Discrete choice with correlated random parameters

Dear all,

After years of working with and teaching Gibbs Samplers in the context of discrete choice (i.e. multinomial logit/probit), I’ve decided to explore the world of Pymc, and for what I’ve seen I’m very impressed by its versatility.

I have a mixed logit (or hierarchical bayes) running with two random parameters with the following random parameter structure:
#RP 1:
mu_asc = pm.Normal(“mu_asc”, 0, 10)
sigma_asc= pm.InverseGamma(“sigma_asc”, alpha=3, beta=0.5)
asc_alt1 = pm.Normal(“asc_alt1”, mu=mu_asc, sigma=np.sqrt(sigma_asc),dims=(“individuals”))

#RP2:
mu_tc = pm.Normal(“mu_tc”, 0, 10)
sigma_tc= pm.InverseGamma(“sigma_tc”, alpha=3, beta=0.5)
beta_tc = pm.Normal(“beta_tc”, mu=mu_tc, sigma=np.sqrt(sigma_tc), dims=(“individuals”))

My intended extension is to estimate the correlation matrix between these. Normally, I’d use the inverseWishart but that is not supported using nuts samplers. The LKJ setup from the examples (corr across alternatives) looks suitable but I’m lost in two aspects regarding implementation:

  1. dimensions: I’ve got dims individuals and dims random_vars, so for each individual 2 random parameters. What is the relevant dims to include in the pm.MvNormal()? and subsequently when referring to it in pm.Model?
    rps = pm.MvNormal(“rp”, mu=mu_rp, chol=chol_rp, dims=“random_vars”)
    u1 = rps[person_indx][0] + beta_tt * database[“tt1”] - pt.exp(rps[person_indx][1]) * database[“tc1”]

  2. I find the labelling of the pm.LKJCholeskyCov() slightly confusing. How do you properly setup the prior for the 2x2 cholesky matrix chol_rp referred to above in pm.MvNormal?

chol_rp, corr, stds = pm.LKJCholeskyCov(
“chol_rp”, n=2, eta=2.0, sd_dist=pm.HalfNormal.dist(10)
)

Many thanks for your feedback,
Thijs

The dimension of length 2 (random_vars)? should be on the right of your MvNormal, so something like dims=("individuals", "random_vars") to get (n, 2) draws where the correlation structure acts on the last dimension. More details in Distribution Dimensionality — PyMC 5.23.0 documentation

The LKJ prior looks correct, what are you unsure about?

Thanks for the quick reply.

Re LKJ, why is there the need to start with “chol, corr, stds =” and not just the one term intended for use?

Records of locating words and elements

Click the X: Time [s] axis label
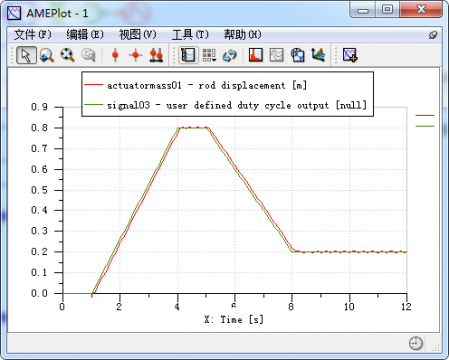(234, 320)
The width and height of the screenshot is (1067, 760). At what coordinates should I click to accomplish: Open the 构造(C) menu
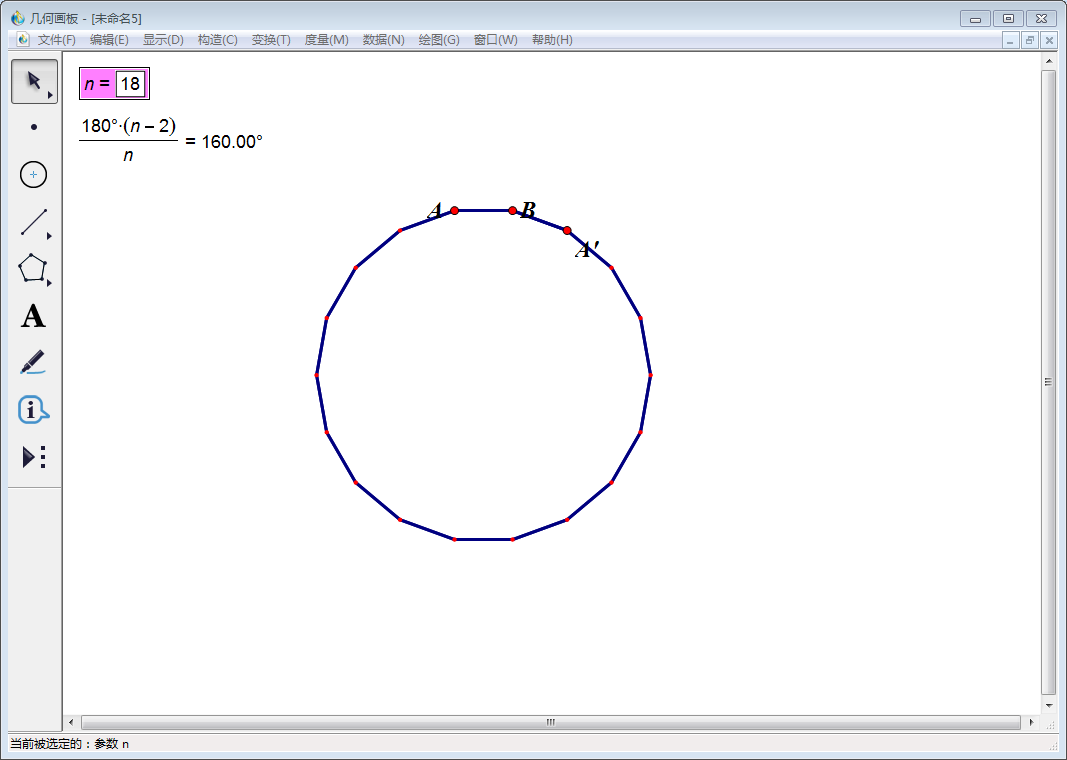tap(217, 40)
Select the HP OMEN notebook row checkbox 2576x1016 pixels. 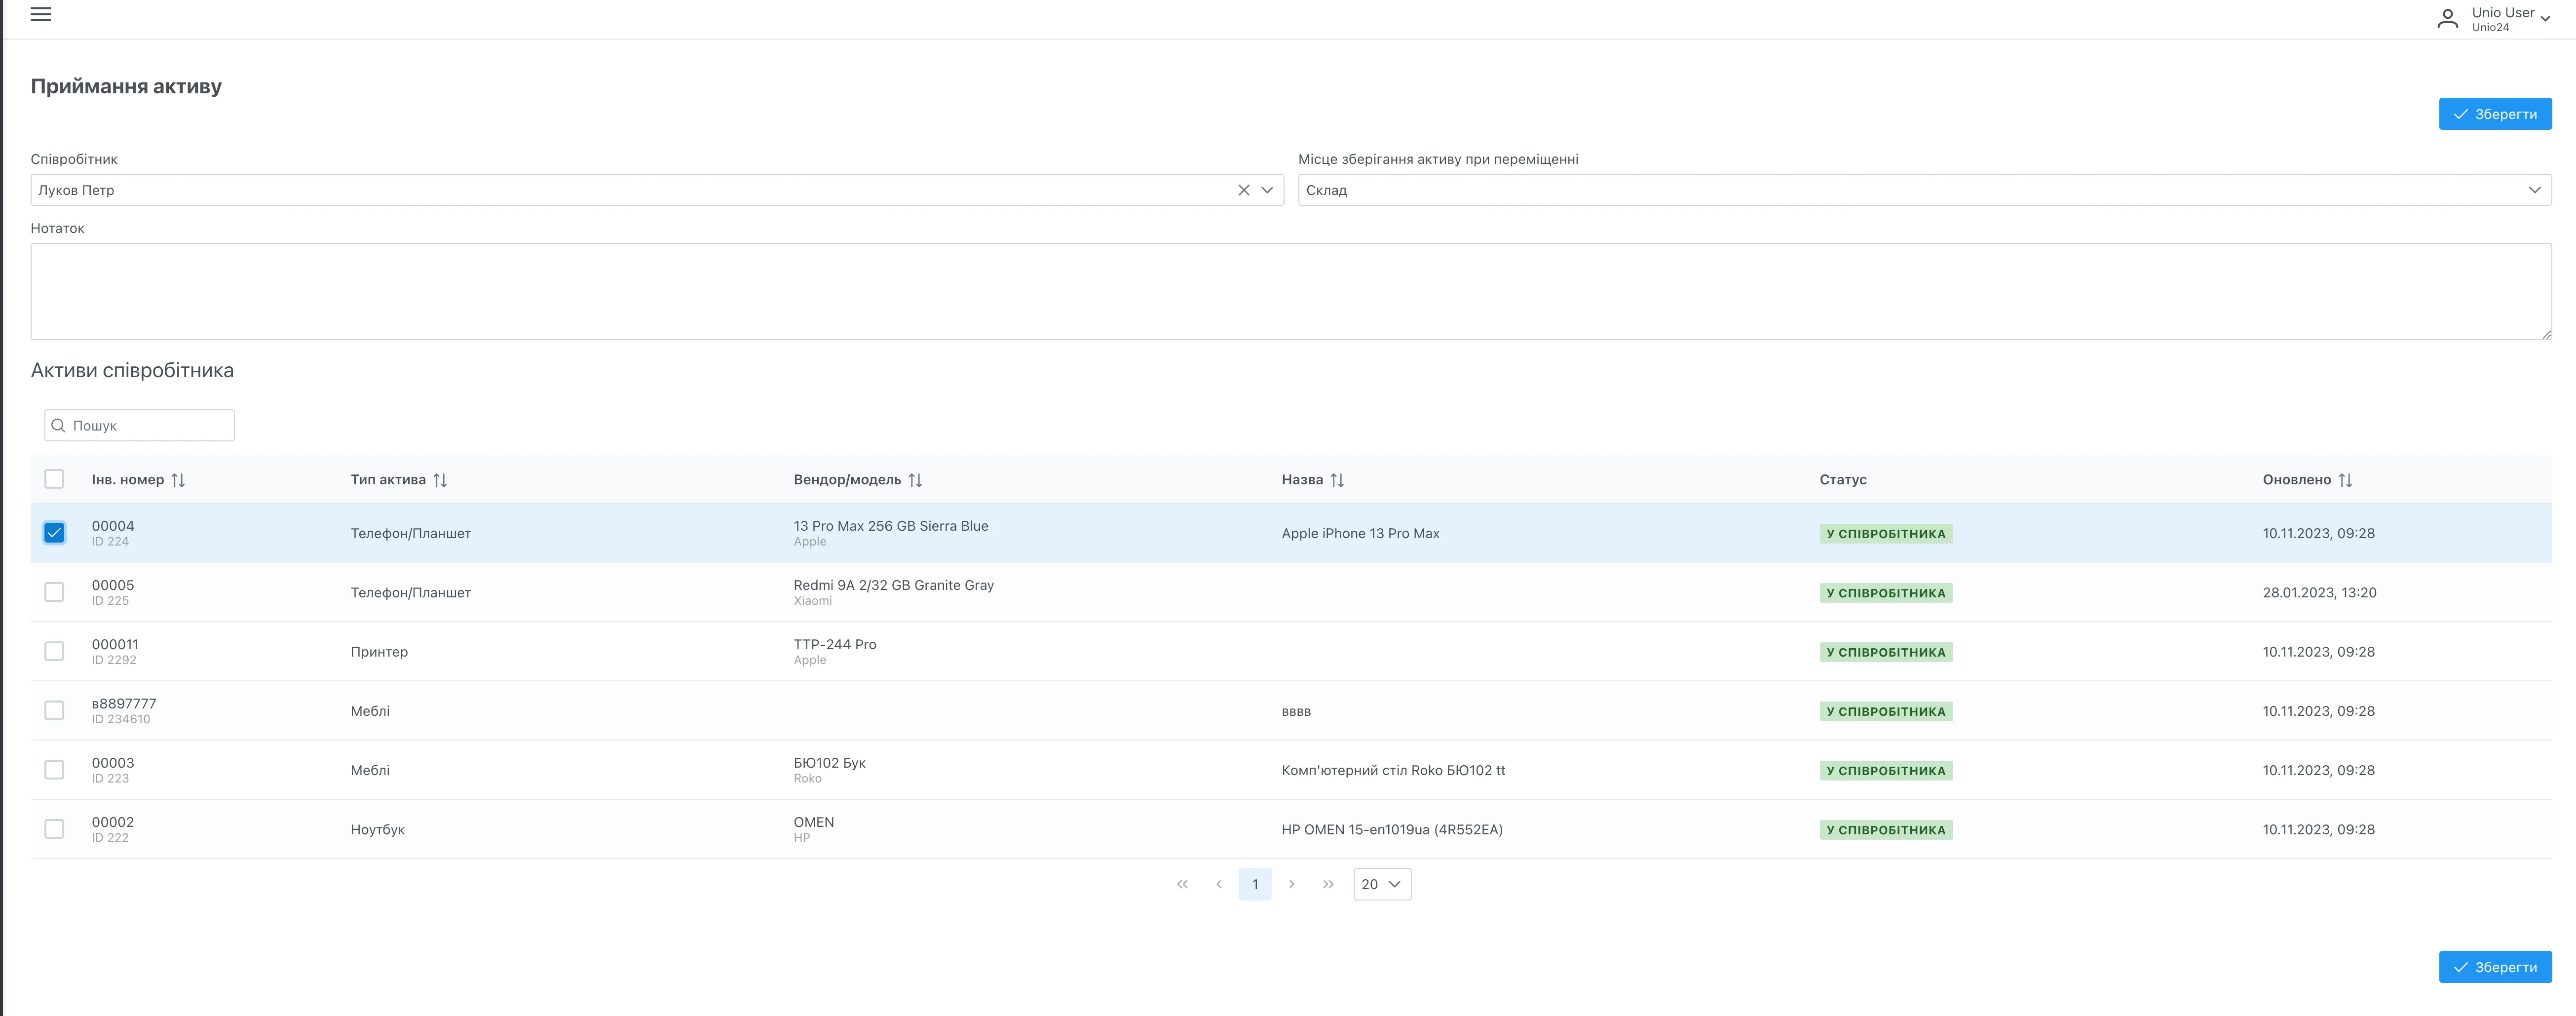pos(54,829)
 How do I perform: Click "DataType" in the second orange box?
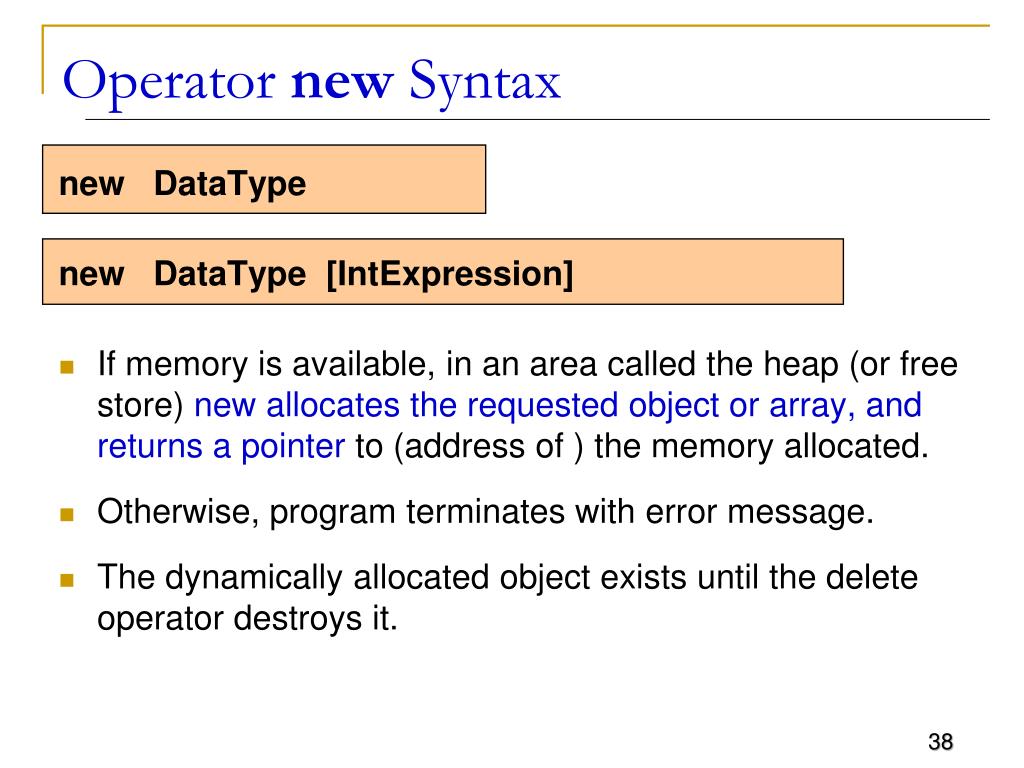coord(230,273)
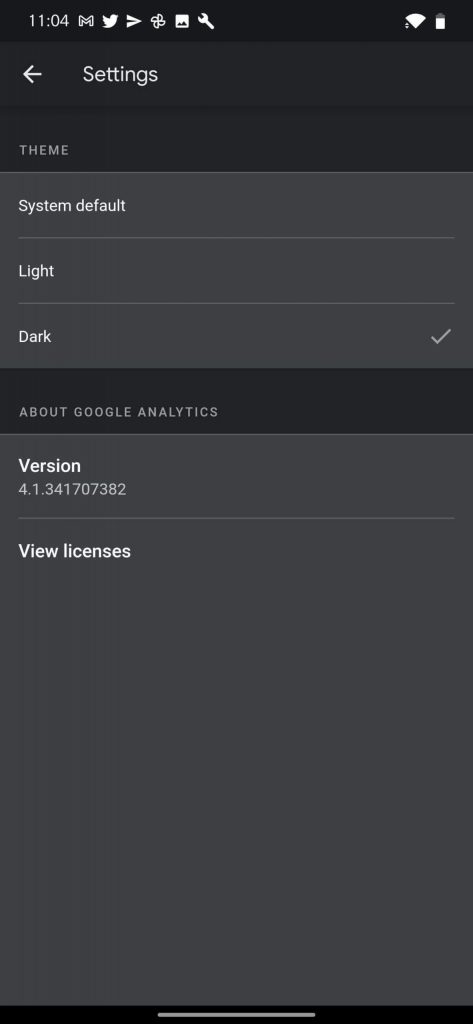
Task: Go back using the arrow icon
Action: pos(32,74)
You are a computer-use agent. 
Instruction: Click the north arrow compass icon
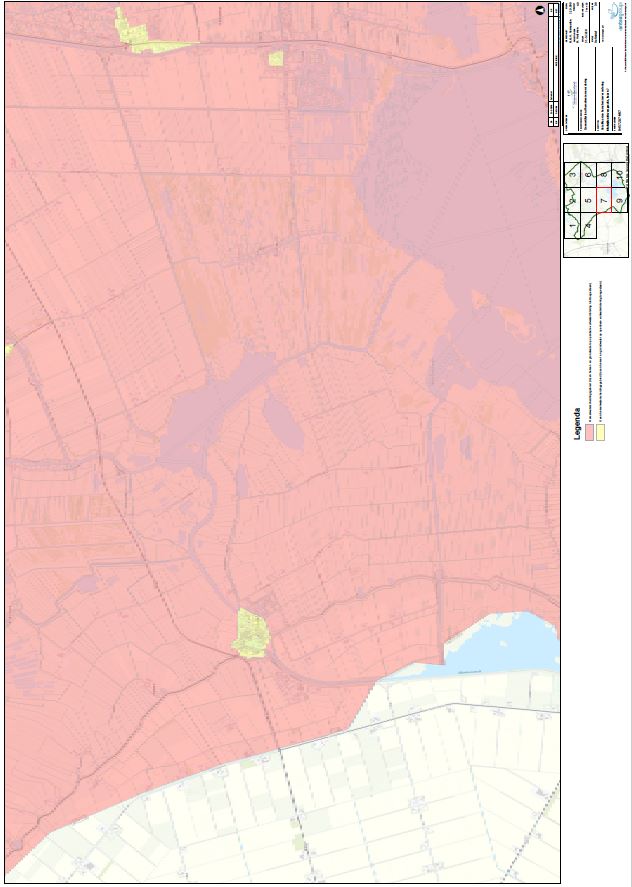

**EXERCISES**
(a) Repeat word for word the passage of the thread on correlated random parameters, starting with "My intended extension" and going on through "above in pm.MvNormal?".
(b) In the thread on correlated random parameters, which distribution does the original poster say they would normally use to estimate the correlation matrix?
(c) Decide whether each statement agrees with the thread on correlated random parameters, answering yes or no and quoting the deciding words: (i) The reply judges the LKJ prior to be correct. (ii) The original poster's mixed logit runs with two random parameters. (iii) The reply advises putting the dimension of length 2 on the left of the MvNormal.
These rows have no connection to the thread on correlated random parameters.

**SOLUTION LIST**
(a)
My intended extension is to estimate the correlation matrix between these. Normally, I’d use the inverseWishart but that is not supported using nuts samplers. The LKJ setup from the examples (corr across alternatives) looks suitable but I’m lost in two aspects regarding implementation:

  1. dimensions: I’ve got dims individuals and dims random_vars, so for each individual 2 random parameters. What is the relevant dims to include in the pm.MvNormal()? and subsequently when referring to it in pm.Model?
    rps = pm.MvNormal(“rp”, mu=mu_rp, chol=chol_rp, dims=“random_vars”)
    u1 = rps[person_indx][0] + beta_tt * database[“tt1”] - pt.exp(rps[person_indx][1]) * database[“tc1”]

  2. I find the labelling of the pm.LKJCholeskyCov() slightly confusing. How do you properly setup the prior for the 2x2 cholesky matrix chol_rp referred to above in pm.MvNormal?

(b) The inverseWishart.

(c)
(i) Yes: "The LKJ prior looks correct"
(ii) Yes: "running with two random parameters"
(iii) No: "should be on the right of your MvNormal"